Italy has pushed through a package of support measures for the economy that offers some help to businesses, but pressure is rising on Prime Minister Matteo Renzi to take more significant steps to pull the country out of recession.

Among the more significant measures in the package, approved by Parliament late on Thursday, are a reduction in energy costs for small- and medium-sized companies, a tax credit for firms that make new investments in machinery and new rules allowing insurers and credit funds to lend directly to business.

Minor measures affecting areas from agriculture to the environment were also included.

The plan, dubbed the ‘competitiveness decree’ when it was presented by Renzi in June, has got a lukewarm reception from business leaders who said it lacked a clear strategy and failed to address the real needs of industry.

Data this week showed the eurozone’s third-biggest economy unexpectedly fell back into recession in the second quarter, contracting for the 11th time in the past 12 quarters.

I promised to change direction, not to change the universe in three months’ time

On Thursday, European Central Bank president Mario Draghi, in unusually direct comments, said Italy had not done enough to reform its labour market, bureaucracy or judicial system, resulting in an unfavourable climate for investment.

The economy is now expected to post little or no growth this year, compared with the government’s official forecast in April of a 0.8 per cent expansion, creating negative repercussions for Italy’s strained public finances.

Renzi said he agreed with the ECB chief’s comments and they were not a criticism of his government. In a television interview on Thursday he insisted his economic strategy was sound and would eventually lift the country out of crisis.

“We will work better and harder, but I promised to change direction, not to change the universe in three months’ time,” Renzi said, adding that only a “comic book superhero” could turn around the economy in a matter of months.

“Calmly, serenely, we are taking this country by the hand and pulling it out of the crisis,” said Renzi, who has promised to turn the economy around with a comprehensive strategy over the next 1,000 days.

Analysts are increasingly questioning whether Italy can really afford such a gradualist approach.

Riccardo Barbieri, chief European economist at Mizuho, said in a research note yesterday that Renzi’s honeymoon is over. He forecast the economy would shrink by 0.2 per cent this year and urged a rethink of Renzi’s reform agenda in the report titled ‘Italy cannot wait 1,000 days’.

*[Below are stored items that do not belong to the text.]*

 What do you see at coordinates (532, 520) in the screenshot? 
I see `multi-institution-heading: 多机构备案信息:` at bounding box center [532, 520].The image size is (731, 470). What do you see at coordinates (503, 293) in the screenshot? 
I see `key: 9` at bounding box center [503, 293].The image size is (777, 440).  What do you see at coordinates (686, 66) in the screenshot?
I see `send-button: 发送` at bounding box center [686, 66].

The latest support package underwent numerous changes during a difficult passage through parliament and finally secured 155 votes to 27 against in a confidence vote in the senate as the government tries to rush through legislation before the summer recess.

Prominent industrialist Alberto Bombassei, chairman of brake-maker Brembo, said the competitiveness decree had too many minor measures and was of no help to business which would benefit far more from a reduction in corporate tax rates.

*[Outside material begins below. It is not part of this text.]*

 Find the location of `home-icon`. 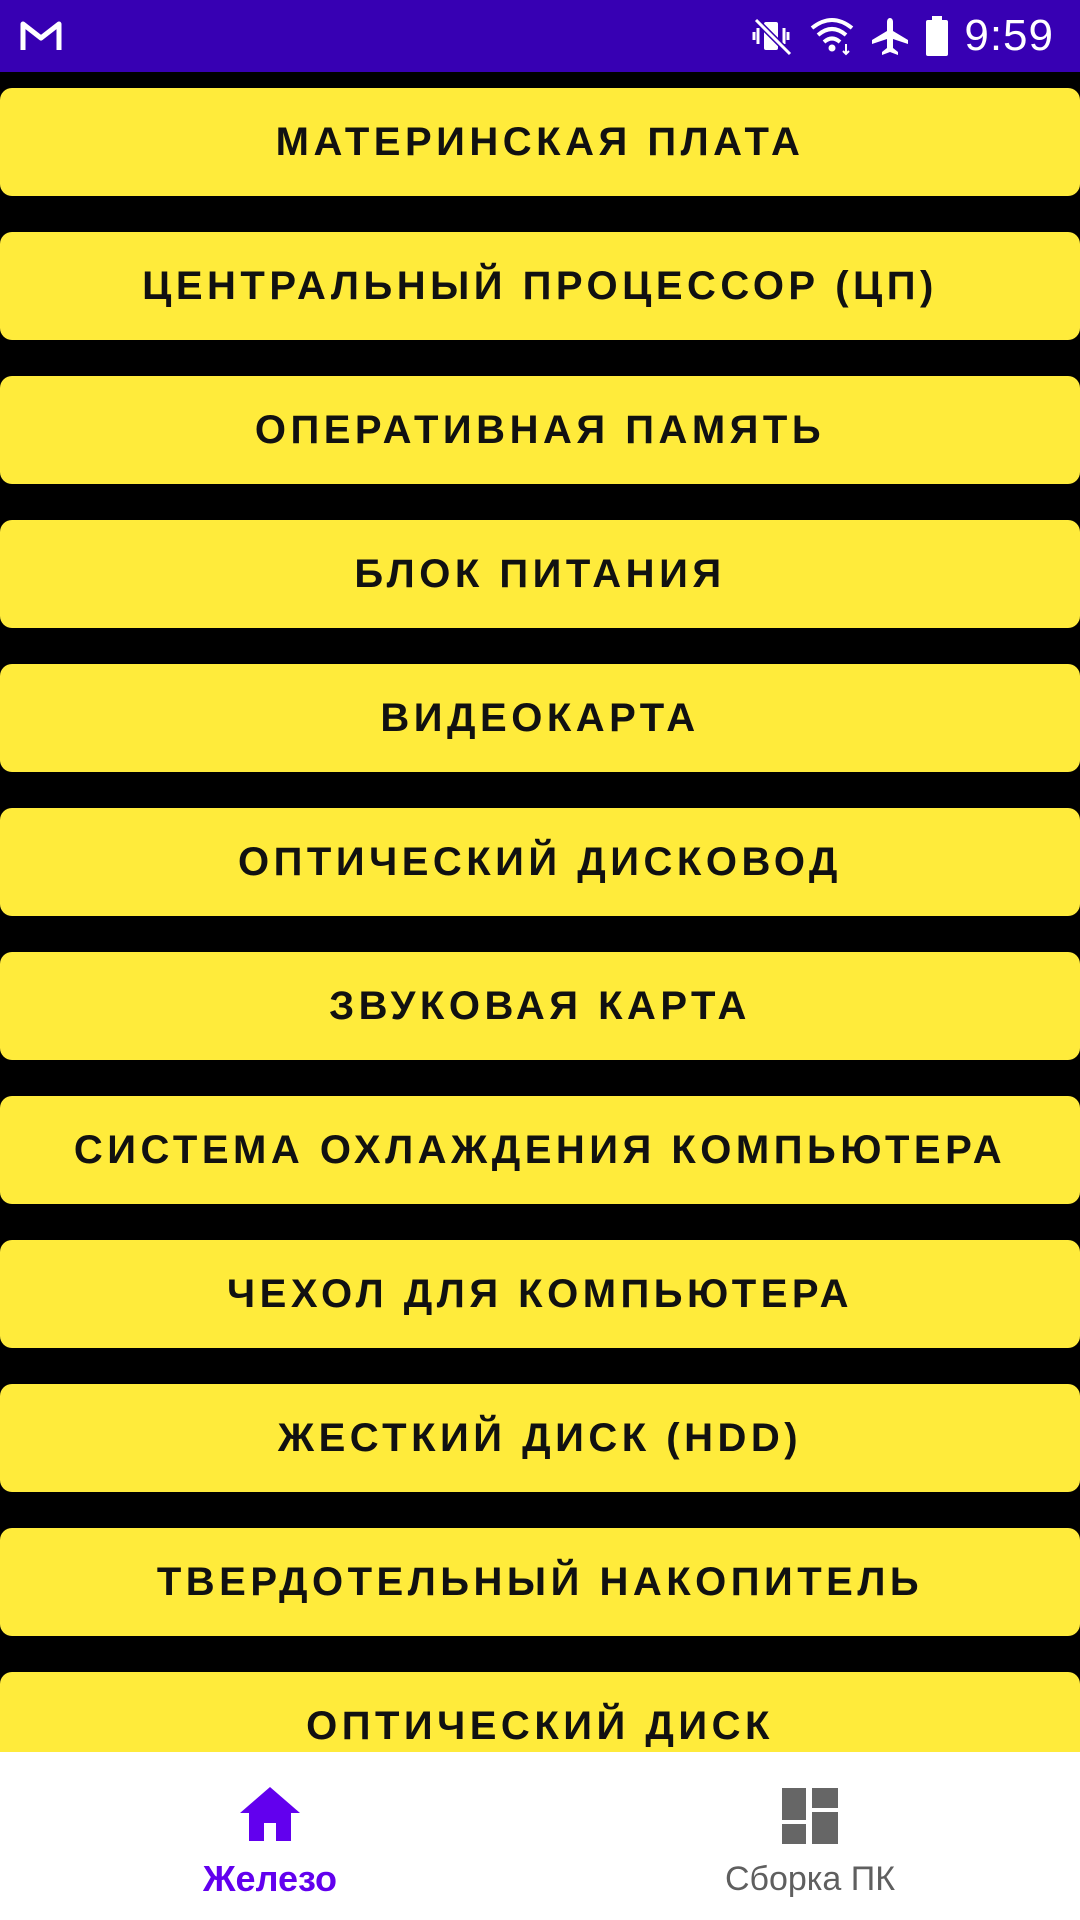

home-icon is located at coordinates (270, 1814).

“It seems a clear sign that the government has lost its direction at the moment,” he said in an interview in La Stampa daily.

Renzi’s main economic stimulus approved so far has been an income tax cut of up to €80 per month for low earners, effective from May, while plans for a broad reform of rigid labour market rules have been put back to 2015 at the earliest.

The Prime Minister, who took office in February, is facing criticism for focusing more on long-term institutional reforms than urgent economic measures as concerns grow that Italy’s economic weakness and huge debt are a threat to the broader eurozone.

The Senate was due to give its first approval to Renzi’s plans yesterday to abolish the Senate as an elected chamber, the first significant step in its passage through Parliament, which will take many months and may require a popular referendum to become law.